No fundo, o supervisor da banca atira para a CPI do Banif o ónus de garantir a confidencialidade do documento de supervisão do BES e evitar que os conteúdos sigilosos possam vir a público, o que poderia perturbar inquéritos criminais em curso relacionados com o BES. Os deputados já pediram várias vezes o documento ao Banco de Portugal, mas o supervisor tem-se recusado a entregar o relatório, escudando-se na questão do segredo profissional e da não violação da lei.
O Regime Geral das Instituições de Crédito prevê no seu Artigo 80º o “Dever de segredo do Banco de Portugal”, estipulando que “as pessoas que exerçam ou tenham exercido funções no Banco de Portugal, bem como as que lhe prestem ou tenham prestado serviços a título permanente ou ocasional, ficam sujeitas a dever de segredo sobre factos cujo conhecimento lhes advenha exclusivamente do exercício dessas funções ou da prestação desses serviços e não poderão divulgar nem utilizar as informações obtidas”.
Mas como se poderá assegurar que o documento sobre a supervisão do BES possa ser analisado pelos deputados da CPI do Banif sem que haja risco de fuga de informação e publicitação do seu conteúdo? Uma hipótese em cima da mesa seria seguir o que já foi feito em Inglaterra, nomeadamente fazendo passar o relatório do BES por uma comissão independente de peritos que faça a seleção da informação que pode e não pode ser divulgada.
Os deputados da CPI terão ainda de avaliar a real pertinência do documento, uma vez que ele incide sobre a atuação do Banco de Portugal relativamente ao BES até à medida de resolução, em agosto de 2014, que levou à criação do Novo Banco.
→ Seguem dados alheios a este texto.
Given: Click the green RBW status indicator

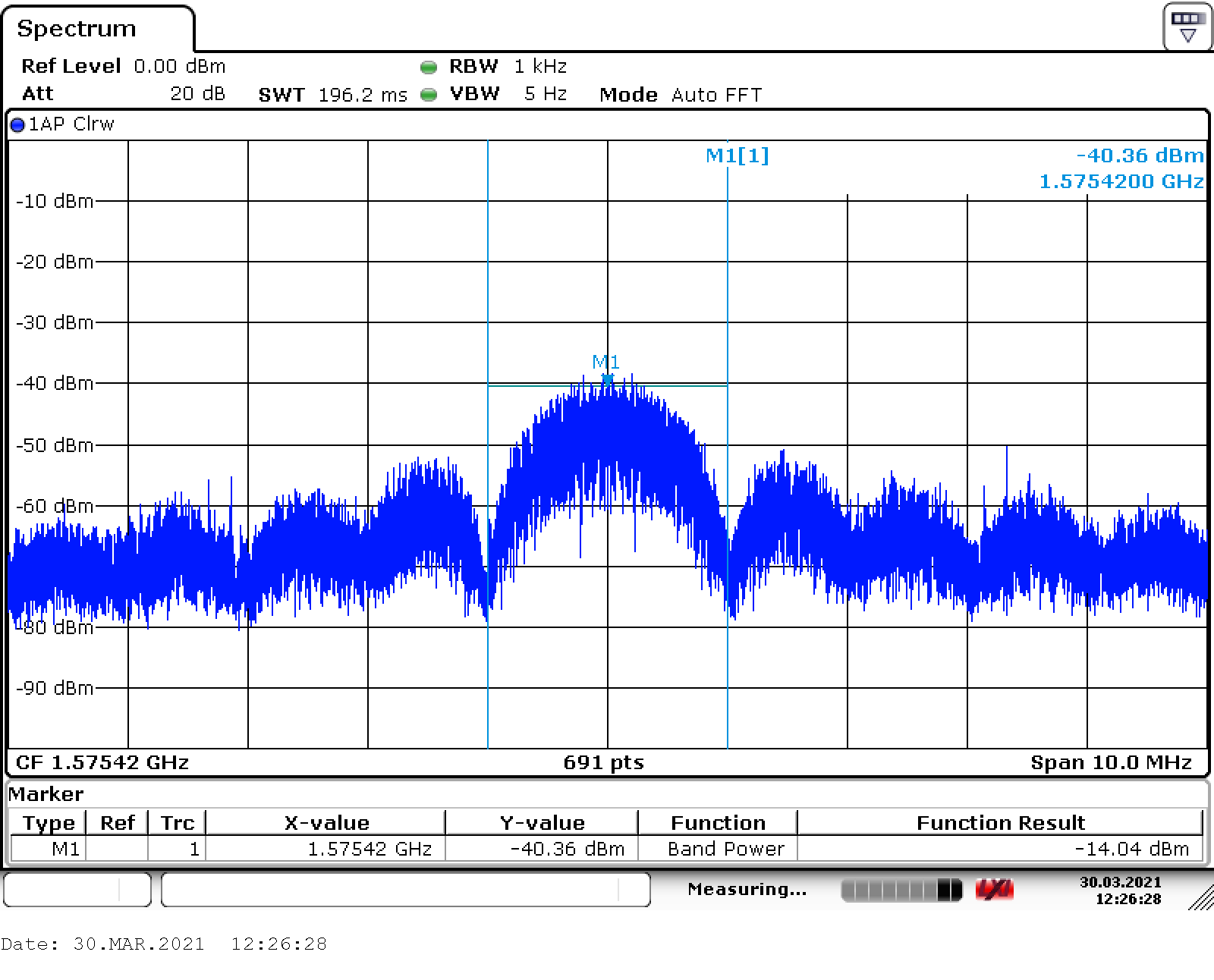Looking at the screenshot, I should (429, 68).
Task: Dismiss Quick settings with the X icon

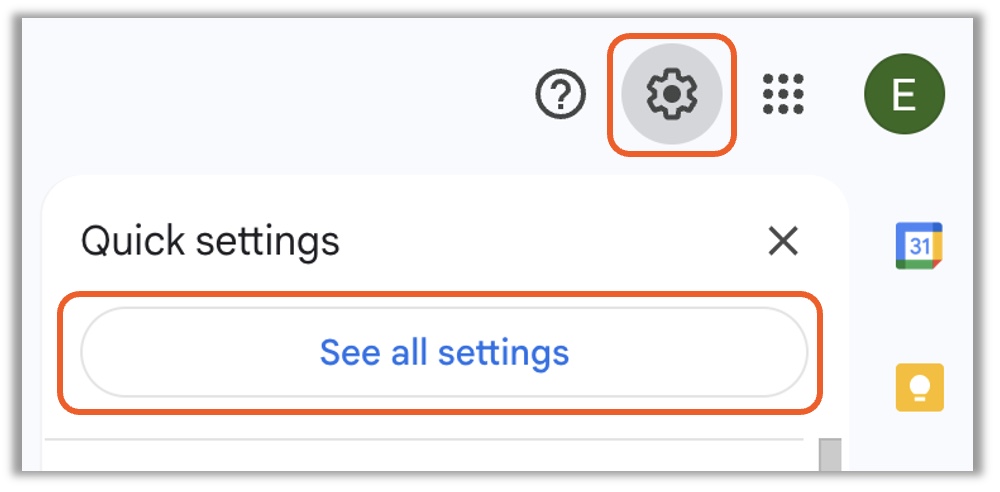Action: coord(782,241)
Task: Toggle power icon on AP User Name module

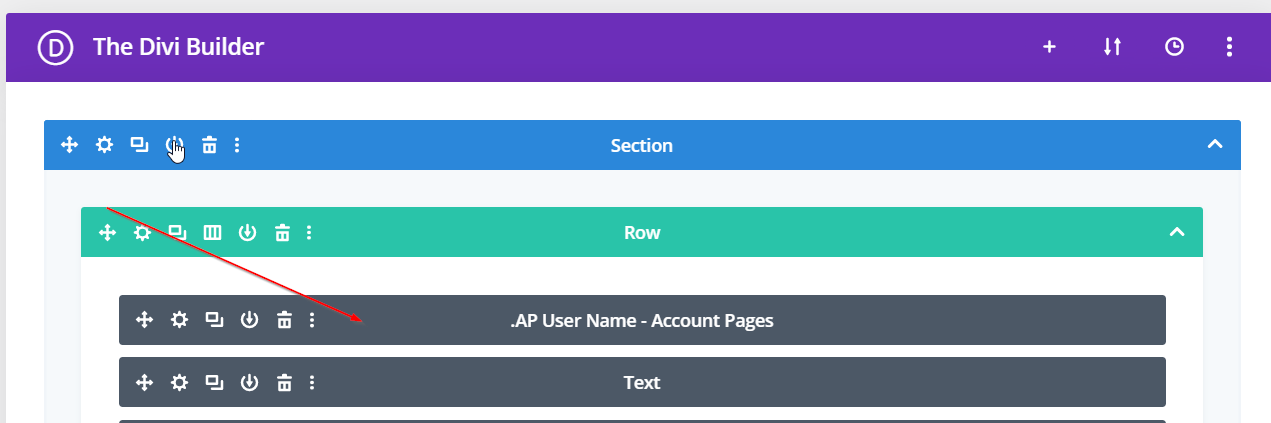Action: click(x=250, y=320)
A comissão de inquérito que agora avança, recorde-se, irá analisar o processo que conduziu à venda e resolução do Banif, e que culminou com a compra de parte dos ativos do banco pelo Santander, em dezembro último.
QUATRO INQUIRIDOS, PARA COMEÇAR
Criada a 3 de fevereiro, a CPI do Banif teve já várias reuniões, mas só esta semana avança com as audições a várias personalidades de algum modo ligadas ao Banif ou ao processo que levou à sua resolução e venda ao Santander. Para começar, serão quatro os inquiridos.
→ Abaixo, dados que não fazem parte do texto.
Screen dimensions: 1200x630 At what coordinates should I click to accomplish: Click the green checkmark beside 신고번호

Esta terça-feira às 9h30 será ouvido Joaquim Marques dos Santos, que presidiu o Banif até 2012. Para as 15h está agendada a audição a Jorge Tomé, o gestor que liderou a comissão executiva do banco entre 2012 e o final de 2015, quando o Banif foi finalmente vendido. Jorge Tomé chegou a classificar o resultado do processo de venda como “desastroso”.
Os trabalhos da CPI prosseguem na quarta-feira com a audição, às 17h30, de Luís Amado, que em 2012 assumiu o cargo de presidente do conselho de administração (“chairman”) do Banif, tendo durante o seu mandato trabalhado a possibilidade de encontrar um investidor da Guiné Equatorial para o banco, o que não se chegou a concretizar.
Na quinta-feira, também às 17h30, será a vez de António Varela ir ao Parlamento. O antigo administrador não executivo, que foi um dos representantes do Estado no Banif, foi alvo de polémica ao sair em 2014 da administração do Banif para a administração do Banco de Portugal, onde liderou o departamento de supervisão prudencial, até ao corrente mês de março.
Ao longo da CPI deverá haver dezenas de audições, tal como em anteriores comissões de inquérito sobre o sistema financeiro. Na fase de preparação da comissão do Banif os deputados deram conta da intenção de ouvir diversas personalidades, entre as quais o ex-primeiro-ministro Pedro Passos Coelho e o antigo ministro das Finanças Vítor Gaspar.
Para já, estão previstas audições ao governador do Banco de Portugal, Carlos Costa (5 de abril), à ex-ministra das Finanças, Maria Luís Albuquerque (6 de abril) e ao atual ministro das Finanças, Mário Centeno (7 de abril).